15-123 Lecture 14 (Tuesday, October 23, 2007)

15-123 Lecture 14 (Tuesday, October 23, 2007)

Today's files

A Quick Review

Okay. Before we dig in to today's topic, "Binary Search Trees (BSTs)", let's do a quick review of some stuff you might have seen before: searching.

The "Sequential Search", a.k.a., The "Brute Force Search" and The "Linear Search"

One approach to search for something is just to consider each item, one at a time, until it is found -- or there are no more items to search. I remember using this approach quite a bit as a child. I'd open my toy box and throw each toy out, until I found the one I was looking for. (Unfortunately, this approach normally resulted in a parental command to clean my room -- and sometimes quite a fuss).
Imagine that I had a toybox containing 10 items. In the average case, I'd end up throwing 4 or 5 items on the floor, and my treasured toy would be the 5th or 6th item -- I'd have to search half of the toy box. Sometimes, I would find it the first time -- right on top. Sometimes it'd be the last one -- at the very bottom. And on the balance of occasions -- somewhere in between.

A Quick Look at the Cost of Sequential Searching

So if, in performing a linear search, we get lucky, we'll find what we are looking for on the first try -- we'll only have to look at one item. But, if we get unlucky, it'll be the last item that we consider, and we'll have had to look at each and every item. In the average case, we'll look at about half of the items.
Since the worst case could require looking at each and every item, it is really easy to see that this seach is O(n). And, the average case is also linear time -- so, unlike quick sort, this is rough going in most cases.

The "Binary" Search

But let's consider a different case for a moment: the case of a sorted, indexed list. Let's consider, for example, looking for a particular number in a sorted list of numbers stored within an array or Vector:

Numbers: 3 7 8 9 11 14 19 25 31 32

Index: 0 1 2 3 4 5 6 7 8 9

Numbers:	3	7	8	9	11	14	19	25	31	32
Index:	0	1	2	3	4	5	6	7	8	9

We know that this list is in order. So we know that there is just as good a chance that it comes before the "middle" as it does after the "middle". In other words, whatever number we are looking for is just as likely to be in the list of numbers with indexes 0-4 as it is the list with indexes 5-9.

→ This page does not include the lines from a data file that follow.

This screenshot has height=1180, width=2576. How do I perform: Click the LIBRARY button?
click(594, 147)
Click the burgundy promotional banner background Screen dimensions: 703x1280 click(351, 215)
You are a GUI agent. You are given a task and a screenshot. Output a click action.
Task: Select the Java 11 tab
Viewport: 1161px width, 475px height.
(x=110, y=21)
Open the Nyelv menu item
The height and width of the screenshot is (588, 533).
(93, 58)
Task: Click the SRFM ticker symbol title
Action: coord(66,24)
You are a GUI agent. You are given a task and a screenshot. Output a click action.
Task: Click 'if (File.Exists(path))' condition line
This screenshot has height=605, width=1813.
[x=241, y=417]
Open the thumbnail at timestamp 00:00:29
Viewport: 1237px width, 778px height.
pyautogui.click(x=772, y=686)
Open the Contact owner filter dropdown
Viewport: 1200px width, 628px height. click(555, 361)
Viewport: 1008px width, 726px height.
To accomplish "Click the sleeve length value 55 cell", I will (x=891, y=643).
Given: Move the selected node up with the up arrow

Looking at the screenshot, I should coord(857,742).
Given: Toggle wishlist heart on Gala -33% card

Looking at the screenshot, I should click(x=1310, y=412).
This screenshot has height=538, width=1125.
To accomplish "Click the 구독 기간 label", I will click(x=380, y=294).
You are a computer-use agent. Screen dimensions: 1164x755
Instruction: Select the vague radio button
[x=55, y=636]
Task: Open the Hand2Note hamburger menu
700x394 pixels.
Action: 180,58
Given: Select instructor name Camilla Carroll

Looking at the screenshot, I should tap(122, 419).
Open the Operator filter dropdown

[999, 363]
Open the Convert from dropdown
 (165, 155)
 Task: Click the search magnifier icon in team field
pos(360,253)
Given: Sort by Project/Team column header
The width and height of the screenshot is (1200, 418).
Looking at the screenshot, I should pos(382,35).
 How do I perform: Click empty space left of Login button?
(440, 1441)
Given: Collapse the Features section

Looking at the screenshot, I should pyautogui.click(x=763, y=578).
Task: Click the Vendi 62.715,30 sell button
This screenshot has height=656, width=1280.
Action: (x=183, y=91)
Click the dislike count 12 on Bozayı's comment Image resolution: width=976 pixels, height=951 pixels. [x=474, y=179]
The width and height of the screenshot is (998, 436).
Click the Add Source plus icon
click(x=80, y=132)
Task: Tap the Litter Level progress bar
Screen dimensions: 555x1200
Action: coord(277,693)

So we can compare the number with one of the two "middle" numbers, the number at index 4 or the number at index 5. If it happens to be the one we're looking for, we got lucky -- and can celebrate.

If not, we'll know better where to look. If it is less than this "middle" number, then it has an index less than the middle number. If it is greater than the middle number, then it has an index greater than the middle number. Either way, we've eliminated half of the possible places to search. We can search much faster by considering only those numbers in the right half of the list.

Since this approach decides between searching two sublists, it is often known as a binary search. Binary means having two states -- in this case, left and right (a.k.a, less than and greater than).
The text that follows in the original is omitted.